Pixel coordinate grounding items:

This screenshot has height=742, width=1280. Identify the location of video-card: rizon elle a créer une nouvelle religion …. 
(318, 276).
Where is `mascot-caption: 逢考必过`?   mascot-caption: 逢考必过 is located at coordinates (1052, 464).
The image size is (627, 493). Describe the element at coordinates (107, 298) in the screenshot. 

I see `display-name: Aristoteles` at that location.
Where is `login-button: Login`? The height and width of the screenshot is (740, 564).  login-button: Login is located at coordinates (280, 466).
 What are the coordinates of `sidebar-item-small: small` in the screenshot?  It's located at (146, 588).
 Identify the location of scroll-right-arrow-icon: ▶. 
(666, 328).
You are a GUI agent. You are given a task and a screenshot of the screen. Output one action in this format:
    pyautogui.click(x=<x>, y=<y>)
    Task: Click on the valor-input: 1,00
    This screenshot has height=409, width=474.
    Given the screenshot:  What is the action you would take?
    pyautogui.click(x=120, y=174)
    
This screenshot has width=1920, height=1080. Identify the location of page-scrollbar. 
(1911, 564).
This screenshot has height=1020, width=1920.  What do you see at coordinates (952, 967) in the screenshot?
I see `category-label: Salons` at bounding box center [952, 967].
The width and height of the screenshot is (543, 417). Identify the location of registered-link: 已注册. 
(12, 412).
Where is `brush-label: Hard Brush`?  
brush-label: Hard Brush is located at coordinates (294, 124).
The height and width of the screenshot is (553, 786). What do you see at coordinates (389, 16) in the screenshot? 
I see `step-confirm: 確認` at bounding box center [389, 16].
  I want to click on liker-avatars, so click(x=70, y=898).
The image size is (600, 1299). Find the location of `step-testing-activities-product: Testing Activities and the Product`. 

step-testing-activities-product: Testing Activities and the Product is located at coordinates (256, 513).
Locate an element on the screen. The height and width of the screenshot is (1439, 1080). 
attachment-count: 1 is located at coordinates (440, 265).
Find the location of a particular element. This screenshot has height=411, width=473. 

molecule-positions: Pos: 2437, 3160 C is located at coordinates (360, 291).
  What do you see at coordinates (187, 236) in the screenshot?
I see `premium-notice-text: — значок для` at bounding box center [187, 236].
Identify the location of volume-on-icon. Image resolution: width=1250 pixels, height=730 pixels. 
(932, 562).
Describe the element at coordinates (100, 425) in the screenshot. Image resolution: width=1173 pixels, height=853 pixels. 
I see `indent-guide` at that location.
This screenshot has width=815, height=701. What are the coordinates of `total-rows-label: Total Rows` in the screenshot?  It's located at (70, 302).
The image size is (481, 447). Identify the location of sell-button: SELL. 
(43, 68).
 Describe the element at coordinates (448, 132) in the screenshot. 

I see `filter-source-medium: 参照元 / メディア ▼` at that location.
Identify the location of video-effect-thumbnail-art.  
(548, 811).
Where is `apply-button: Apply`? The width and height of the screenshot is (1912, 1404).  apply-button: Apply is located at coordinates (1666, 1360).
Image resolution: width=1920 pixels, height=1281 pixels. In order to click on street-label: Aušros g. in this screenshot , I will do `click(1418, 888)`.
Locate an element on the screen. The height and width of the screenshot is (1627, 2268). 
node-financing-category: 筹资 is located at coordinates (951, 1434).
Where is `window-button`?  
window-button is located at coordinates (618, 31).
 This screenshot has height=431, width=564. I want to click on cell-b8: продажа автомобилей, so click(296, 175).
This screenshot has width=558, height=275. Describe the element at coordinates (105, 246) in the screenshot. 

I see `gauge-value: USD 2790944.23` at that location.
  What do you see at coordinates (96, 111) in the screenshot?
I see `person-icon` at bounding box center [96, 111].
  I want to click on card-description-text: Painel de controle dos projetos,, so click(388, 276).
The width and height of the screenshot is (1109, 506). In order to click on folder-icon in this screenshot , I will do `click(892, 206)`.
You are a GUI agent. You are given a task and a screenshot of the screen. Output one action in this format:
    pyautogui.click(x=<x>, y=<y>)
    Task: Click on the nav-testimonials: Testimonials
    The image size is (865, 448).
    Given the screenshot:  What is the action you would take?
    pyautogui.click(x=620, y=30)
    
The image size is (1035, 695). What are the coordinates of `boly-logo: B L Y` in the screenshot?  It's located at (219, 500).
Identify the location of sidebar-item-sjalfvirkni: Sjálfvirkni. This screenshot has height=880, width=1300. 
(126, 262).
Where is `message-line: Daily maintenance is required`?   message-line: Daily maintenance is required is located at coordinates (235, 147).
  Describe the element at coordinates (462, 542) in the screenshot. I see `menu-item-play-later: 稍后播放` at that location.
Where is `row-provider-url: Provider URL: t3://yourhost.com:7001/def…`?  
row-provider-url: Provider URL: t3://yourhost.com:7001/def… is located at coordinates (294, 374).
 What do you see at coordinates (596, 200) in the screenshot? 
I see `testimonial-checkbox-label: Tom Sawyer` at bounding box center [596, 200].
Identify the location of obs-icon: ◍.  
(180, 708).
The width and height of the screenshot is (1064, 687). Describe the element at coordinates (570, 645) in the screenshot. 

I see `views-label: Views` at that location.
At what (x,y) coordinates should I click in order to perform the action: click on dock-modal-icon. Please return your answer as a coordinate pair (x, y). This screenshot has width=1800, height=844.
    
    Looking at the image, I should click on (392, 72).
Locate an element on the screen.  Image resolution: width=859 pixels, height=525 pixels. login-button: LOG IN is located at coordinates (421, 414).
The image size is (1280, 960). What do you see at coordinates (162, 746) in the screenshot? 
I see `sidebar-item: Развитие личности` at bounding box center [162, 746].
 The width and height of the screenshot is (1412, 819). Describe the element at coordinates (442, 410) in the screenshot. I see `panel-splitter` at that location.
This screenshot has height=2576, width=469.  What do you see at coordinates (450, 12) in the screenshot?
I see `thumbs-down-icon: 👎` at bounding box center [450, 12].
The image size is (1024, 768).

■ What is needed ■
Reproduce all of the items above line for line, with no changes.

■ Answer section ■
This screenshot has height=742, width=1280. Identify the location of video-card: rizon elle a créer une nouvelle religion …. 
(318, 276).
Where is `mascot-caption: 逢考必过`?   mascot-caption: 逢考必过 is located at coordinates (1052, 464).
The image size is (627, 493). Describe the element at coordinates (107, 298) in the screenshot. 

I see `display-name: Aristoteles` at that location.
Where is `login-button: Login`? The height and width of the screenshot is (740, 564).  login-button: Login is located at coordinates (280, 466).
 What are the coordinates of `sidebar-item-small: small` in the screenshot?  It's located at (146, 588).
 Identify the location of scroll-right-arrow-icon: ▶. 
(666, 328).
You are a GUI agent. You are given a task and a screenshot of the screen. Output one action in this format:
    pyautogui.click(x=<x>, y=<y>)
    Task: Click on the valor-input: 1,00
    This screenshot has height=409, width=474.
    Given the screenshot:  What is the action you would take?
    pyautogui.click(x=120, y=174)
    
This screenshot has width=1920, height=1080. Identify the location of page-scrollbar. 
(1911, 564).
This screenshot has height=1020, width=1920.  What do you see at coordinates (952, 967) in the screenshot?
I see `category-label: Salons` at bounding box center [952, 967].
The width and height of the screenshot is (543, 417). Identify the location of registered-link: 已注册. 
(12, 412).
Where is `brush-label: Hard Brush`?  
brush-label: Hard Brush is located at coordinates (294, 124).
The height and width of the screenshot is (553, 786). What do you see at coordinates (389, 16) in the screenshot? 
I see `step-confirm: 確認` at bounding box center [389, 16].
  I want to click on liker-avatars, so click(x=70, y=898).
The image size is (600, 1299). Find the location of `step-testing-activities-product: Testing Activities and the Product`. 

step-testing-activities-product: Testing Activities and the Product is located at coordinates (256, 513).
Locate an element on the screen. The height and width of the screenshot is (1439, 1080). 
attachment-count: 1 is located at coordinates (440, 265).
Find the location of a particular element. This screenshot has height=411, width=473. 

molecule-positions: Pos: 2437, 3160 C is located at coordinates (360, 291).
  What do you see at coordinates (187, 236) in the screenshot?
I see `premium-notice-text: — значок для` at bounding box center [187, 236].
Identify the location of volume-on-icon. Image resolution: width=1250 pixels, height=730 pixels. 
(932, 562).
Describe the element at coordinates (100, 425) in the screenshot. Image resolution: width=1173 pixels, height=853 pixels. 
I see `indent-guide` at that location.
This screenshot has width=815, height=701. What are the coordinates of `total-rows-label: Total Rows` in the screenshot?  It's located at (70, 302).
The image size is (481, 447). Identify the location of sell-button: SELL. 
(43, 68).
 Describe the element at coordinates (448, 132) in the screenshot. 

I see `filter-source-medium: 参照元 / メディア ▼` at that location.
Identify the location of video-effect-thumbnail-art.  
(548, 811).
Where is `apply-button: Apply`? The width and height of the screenshot is (1912, 1404).  apply-button: Apply is located at coordinates (1666, 1360).
Image resolution: width=1920 pixels, height=1281 pixels. In order to click on street-label: Aušros g. in this screenshot , I will do `click(1418, 888)`.
Locate an element on the screen. The height and width of the screenshot is (1627, 2268). 
node-financing-category: 筹资 is located at coordinates (951, 1434).
Where is `window-button`?  
window-button is located at coordinates (618, 31).
 This screenshot has height=431, width=564. I want to click on cell-b8: продажа автомобилей, so click(296, 175).
This screenshot has width=558, height=275. Describe the element at coordinates (105, 246) in the screenshot. 

I see `gauge-value: USD 2790944.23` at that location.
  What do you see at coordinates (96, 111) in the screenshot?
I see `person-icon` at bounding box center [96, 111].
  I want to click on card-description-text: Painel de controle dos projetos,, so click(388, 276).
The width and height of the screenshot is (1109, 506). In order to click on folder-icon in this screenshot , I will do `click(892, 206)`.
You are a GUI agent. You are given a task and a screenshot of the screen. Output one action in this format:
    pyautogui.click(x=<x>, y=<y>)
    Task: Click on the nav-testimonials: Testimonials
    The image size is (865, 448).
    Given the screenshot:  What is the action you would take?
    pyautogui.click(x=620, y=30)
    
The image size is (1035, 695). What are the coordinates of `boly-logo: B L Y` in the screenshot?  It's located at (219, 500).
Identify the location of sidebar-item-sjalfvirkni: Sjálfvirkni. This screenshot has height=880, width=1300. 
(126, 262).
Where is `message-line: Daily maintenance is required`?   message-line: Daily maintenance is required is located at coordinates (235, 147).
  Describe the element at coordinates (462, 542) in the screenshot. I see `menu-item-play-later: 稍后播放` at that location.
Where is `row-provider-url: Provider URL: t3://yourhost.com:7001/def…`?  
row-provider-url: Provider URL: t3://yourhost.com:7001/def… is located at coordinates (294, 374).
 What do you see at coordinates (596, 200) in the screenshot? 
I see `testimonial-checkbox-label: Tom Sawyer` at bounding box center [596, 200].
Identify the location of obs-icon: ◍.  
(180, 708).
The width and height of the screenshot is (1064, 687). Describe the element at coordinates (570, 645) in the screenshot. 

I see `views-label: Views` at that location.
At what (x,y) coordinates should I click in order to perform the action: click on dock-modal-icon. Please return your answer as a coordinate pair (x, y). This screenshot has width=1800, height=844.
    
    Looking at the image, I should click on (392, 72).
Locate an element on the screen.  Image resolution: width=859 pixels, height=525 pixels. login-button: LOG IN is located at coordinates (421, 414).
The image size is (1280, 960). What do you see at coordinates (162, 746) in the screenshot? 
I see `sidebar-item: Развитие личности` at bounding box center [162, 746].
 The width and height of the screenshot is (1412, 819). Describe the element at coordinates (442, 410) in the screenshot. I see `panel-splitter` at that location.
This screenshot has height=2576, width=469.  What do you see at coordinates (450, 12) in the screenshot?
I see `thumbs-down-icon: 👎` at bounding box center [450, 12].
The image size is (1024, 768).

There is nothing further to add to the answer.